Collected data entries
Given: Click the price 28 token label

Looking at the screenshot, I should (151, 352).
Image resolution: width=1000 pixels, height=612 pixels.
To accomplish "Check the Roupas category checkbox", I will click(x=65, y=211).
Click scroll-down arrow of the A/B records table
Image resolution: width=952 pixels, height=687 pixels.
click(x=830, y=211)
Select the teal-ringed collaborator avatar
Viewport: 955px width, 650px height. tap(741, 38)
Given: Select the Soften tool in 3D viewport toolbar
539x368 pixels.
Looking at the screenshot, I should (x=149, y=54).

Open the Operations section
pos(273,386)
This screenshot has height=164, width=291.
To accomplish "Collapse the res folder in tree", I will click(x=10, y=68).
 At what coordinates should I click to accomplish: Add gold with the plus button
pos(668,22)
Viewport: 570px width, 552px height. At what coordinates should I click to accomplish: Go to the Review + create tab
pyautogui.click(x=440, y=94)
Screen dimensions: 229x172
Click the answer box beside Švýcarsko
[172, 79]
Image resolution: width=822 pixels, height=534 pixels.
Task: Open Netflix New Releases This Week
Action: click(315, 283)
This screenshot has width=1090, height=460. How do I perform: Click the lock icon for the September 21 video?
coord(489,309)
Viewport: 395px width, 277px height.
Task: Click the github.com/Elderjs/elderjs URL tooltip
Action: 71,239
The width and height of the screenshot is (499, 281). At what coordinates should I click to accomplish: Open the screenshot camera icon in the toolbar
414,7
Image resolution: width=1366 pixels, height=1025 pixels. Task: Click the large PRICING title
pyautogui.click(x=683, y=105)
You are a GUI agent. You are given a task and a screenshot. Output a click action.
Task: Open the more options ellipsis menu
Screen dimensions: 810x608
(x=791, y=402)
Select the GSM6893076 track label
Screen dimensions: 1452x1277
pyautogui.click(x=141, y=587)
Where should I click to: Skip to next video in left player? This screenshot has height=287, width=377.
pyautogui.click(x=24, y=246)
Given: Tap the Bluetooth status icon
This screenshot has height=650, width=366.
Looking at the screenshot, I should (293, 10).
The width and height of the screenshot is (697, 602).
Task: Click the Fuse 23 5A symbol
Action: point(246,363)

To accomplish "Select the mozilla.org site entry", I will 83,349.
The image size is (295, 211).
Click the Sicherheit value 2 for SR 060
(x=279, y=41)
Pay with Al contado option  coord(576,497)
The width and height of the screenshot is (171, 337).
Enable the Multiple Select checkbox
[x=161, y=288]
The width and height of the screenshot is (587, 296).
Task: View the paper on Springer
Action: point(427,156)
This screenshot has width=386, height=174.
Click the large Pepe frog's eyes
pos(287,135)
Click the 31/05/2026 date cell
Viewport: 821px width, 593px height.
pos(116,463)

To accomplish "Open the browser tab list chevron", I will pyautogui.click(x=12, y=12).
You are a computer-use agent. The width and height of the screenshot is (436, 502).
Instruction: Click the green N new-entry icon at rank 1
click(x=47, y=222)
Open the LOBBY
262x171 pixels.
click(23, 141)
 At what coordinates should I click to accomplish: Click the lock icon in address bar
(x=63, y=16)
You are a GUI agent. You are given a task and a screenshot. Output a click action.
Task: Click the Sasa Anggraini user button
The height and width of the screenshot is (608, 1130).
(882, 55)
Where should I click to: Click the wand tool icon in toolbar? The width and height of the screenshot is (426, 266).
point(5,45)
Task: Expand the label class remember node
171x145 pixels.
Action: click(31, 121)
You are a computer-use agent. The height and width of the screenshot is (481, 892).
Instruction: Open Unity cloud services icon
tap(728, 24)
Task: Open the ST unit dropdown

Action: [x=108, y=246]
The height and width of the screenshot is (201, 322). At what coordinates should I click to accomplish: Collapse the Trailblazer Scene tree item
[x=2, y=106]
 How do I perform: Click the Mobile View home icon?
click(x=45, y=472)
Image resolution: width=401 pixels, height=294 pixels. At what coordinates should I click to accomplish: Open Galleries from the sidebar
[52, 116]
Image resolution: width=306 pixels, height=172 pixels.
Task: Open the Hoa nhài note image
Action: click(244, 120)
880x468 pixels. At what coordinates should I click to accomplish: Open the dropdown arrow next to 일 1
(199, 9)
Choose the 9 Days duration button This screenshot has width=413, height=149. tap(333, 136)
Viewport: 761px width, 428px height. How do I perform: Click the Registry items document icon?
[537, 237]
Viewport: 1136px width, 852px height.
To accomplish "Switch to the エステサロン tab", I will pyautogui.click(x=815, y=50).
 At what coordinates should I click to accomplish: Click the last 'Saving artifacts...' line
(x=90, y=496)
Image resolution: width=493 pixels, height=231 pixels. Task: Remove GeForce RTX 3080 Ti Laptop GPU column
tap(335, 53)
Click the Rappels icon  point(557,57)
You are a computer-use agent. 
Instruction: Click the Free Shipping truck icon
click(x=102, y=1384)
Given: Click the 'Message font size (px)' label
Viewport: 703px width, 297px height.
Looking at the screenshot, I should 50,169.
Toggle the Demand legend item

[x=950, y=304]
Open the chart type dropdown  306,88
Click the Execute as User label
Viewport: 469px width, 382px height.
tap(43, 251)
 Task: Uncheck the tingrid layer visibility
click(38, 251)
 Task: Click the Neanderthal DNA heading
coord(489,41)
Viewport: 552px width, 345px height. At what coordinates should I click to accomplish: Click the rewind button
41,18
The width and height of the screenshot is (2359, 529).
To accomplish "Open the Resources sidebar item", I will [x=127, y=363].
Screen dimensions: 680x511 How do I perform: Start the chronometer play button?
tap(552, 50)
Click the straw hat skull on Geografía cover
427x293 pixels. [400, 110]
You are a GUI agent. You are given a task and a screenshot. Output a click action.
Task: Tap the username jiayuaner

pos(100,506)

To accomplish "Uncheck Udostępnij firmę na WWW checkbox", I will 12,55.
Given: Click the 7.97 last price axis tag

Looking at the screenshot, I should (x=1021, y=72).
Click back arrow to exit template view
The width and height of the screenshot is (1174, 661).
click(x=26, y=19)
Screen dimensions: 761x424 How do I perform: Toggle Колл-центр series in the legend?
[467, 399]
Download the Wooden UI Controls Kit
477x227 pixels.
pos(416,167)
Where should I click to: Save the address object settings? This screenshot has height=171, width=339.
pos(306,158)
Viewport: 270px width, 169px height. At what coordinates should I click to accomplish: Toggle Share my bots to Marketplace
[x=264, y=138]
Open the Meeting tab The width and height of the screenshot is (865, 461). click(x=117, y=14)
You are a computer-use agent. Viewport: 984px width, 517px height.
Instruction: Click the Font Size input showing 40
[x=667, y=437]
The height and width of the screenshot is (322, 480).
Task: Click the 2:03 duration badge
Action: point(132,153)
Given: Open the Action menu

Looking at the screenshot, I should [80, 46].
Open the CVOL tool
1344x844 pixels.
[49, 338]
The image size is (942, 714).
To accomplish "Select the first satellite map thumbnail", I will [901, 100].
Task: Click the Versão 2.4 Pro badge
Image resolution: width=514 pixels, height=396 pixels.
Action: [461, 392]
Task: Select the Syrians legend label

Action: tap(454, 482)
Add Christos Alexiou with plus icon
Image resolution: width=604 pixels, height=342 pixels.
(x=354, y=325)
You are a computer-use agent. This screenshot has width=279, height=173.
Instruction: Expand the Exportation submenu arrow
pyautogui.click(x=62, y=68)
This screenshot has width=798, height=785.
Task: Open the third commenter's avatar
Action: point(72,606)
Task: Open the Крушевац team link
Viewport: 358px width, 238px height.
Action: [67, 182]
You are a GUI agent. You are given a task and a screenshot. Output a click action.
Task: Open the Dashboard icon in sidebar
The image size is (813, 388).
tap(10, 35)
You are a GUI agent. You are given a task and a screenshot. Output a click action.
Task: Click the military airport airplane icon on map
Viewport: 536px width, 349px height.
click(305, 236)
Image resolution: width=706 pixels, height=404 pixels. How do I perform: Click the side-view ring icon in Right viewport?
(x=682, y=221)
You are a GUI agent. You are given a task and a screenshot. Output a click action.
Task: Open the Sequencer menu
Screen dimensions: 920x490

(Task to carry out) Lines above that contain the string "computer" make up the answer.

(Problem solution)
You are a computer-use agent. The width and height of the screenshot is (436, 502).
You are a computer-use agent. The height and width of the screenshot is (481, 892).
You are a computer-use agent. 
You are a computer-use agent. Viewport: 984px width, 517px height.
You are a computer-use agent. This screenshot has width=279, height=173.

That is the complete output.